⟨

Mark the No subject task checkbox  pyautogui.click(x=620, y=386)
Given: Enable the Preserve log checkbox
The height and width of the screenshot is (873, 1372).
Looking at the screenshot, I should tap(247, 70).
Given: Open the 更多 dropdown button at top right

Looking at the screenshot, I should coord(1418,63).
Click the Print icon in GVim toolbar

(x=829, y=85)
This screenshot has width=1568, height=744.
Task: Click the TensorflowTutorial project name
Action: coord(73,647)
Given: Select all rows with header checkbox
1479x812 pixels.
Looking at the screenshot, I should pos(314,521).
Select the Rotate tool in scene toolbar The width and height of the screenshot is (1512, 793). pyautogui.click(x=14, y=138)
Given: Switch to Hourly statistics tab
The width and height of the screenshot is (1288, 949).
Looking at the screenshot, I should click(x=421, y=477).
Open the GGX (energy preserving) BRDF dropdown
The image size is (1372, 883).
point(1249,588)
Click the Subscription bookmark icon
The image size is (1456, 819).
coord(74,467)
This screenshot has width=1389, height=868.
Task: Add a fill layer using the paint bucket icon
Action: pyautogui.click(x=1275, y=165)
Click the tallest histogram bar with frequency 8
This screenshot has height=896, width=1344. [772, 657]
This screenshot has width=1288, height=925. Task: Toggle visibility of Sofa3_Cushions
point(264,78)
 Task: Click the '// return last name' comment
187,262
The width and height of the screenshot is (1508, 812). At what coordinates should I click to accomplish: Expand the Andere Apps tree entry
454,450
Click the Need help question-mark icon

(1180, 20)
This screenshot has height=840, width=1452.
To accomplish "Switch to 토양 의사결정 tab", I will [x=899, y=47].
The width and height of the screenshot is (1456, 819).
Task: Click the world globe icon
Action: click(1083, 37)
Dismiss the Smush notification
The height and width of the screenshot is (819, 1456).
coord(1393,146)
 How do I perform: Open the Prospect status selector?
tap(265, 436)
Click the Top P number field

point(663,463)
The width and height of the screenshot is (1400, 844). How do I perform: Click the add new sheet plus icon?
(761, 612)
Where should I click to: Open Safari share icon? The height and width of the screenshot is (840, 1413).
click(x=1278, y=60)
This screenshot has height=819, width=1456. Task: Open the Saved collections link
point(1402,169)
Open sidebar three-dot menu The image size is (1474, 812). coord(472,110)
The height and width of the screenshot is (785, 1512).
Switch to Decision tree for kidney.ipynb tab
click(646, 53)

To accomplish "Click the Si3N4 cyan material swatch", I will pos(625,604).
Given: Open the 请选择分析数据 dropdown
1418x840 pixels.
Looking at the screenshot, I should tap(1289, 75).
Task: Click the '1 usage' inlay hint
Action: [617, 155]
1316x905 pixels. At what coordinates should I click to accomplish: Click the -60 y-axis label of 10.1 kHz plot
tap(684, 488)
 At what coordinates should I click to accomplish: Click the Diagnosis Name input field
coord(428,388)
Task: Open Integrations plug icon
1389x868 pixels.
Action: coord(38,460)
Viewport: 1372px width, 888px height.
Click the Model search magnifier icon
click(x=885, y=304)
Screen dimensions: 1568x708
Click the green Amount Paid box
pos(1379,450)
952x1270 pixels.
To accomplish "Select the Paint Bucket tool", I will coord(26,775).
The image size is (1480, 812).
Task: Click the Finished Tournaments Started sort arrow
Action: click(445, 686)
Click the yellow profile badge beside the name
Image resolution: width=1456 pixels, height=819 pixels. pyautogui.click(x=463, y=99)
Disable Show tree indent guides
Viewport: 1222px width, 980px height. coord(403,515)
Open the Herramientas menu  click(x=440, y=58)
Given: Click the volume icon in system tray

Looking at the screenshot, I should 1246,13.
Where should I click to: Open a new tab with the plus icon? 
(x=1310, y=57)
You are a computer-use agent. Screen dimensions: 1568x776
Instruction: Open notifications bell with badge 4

⟩

**Task goal**
Go through the data and count each line that has the word "menu", then give the total alone.

**Output**
2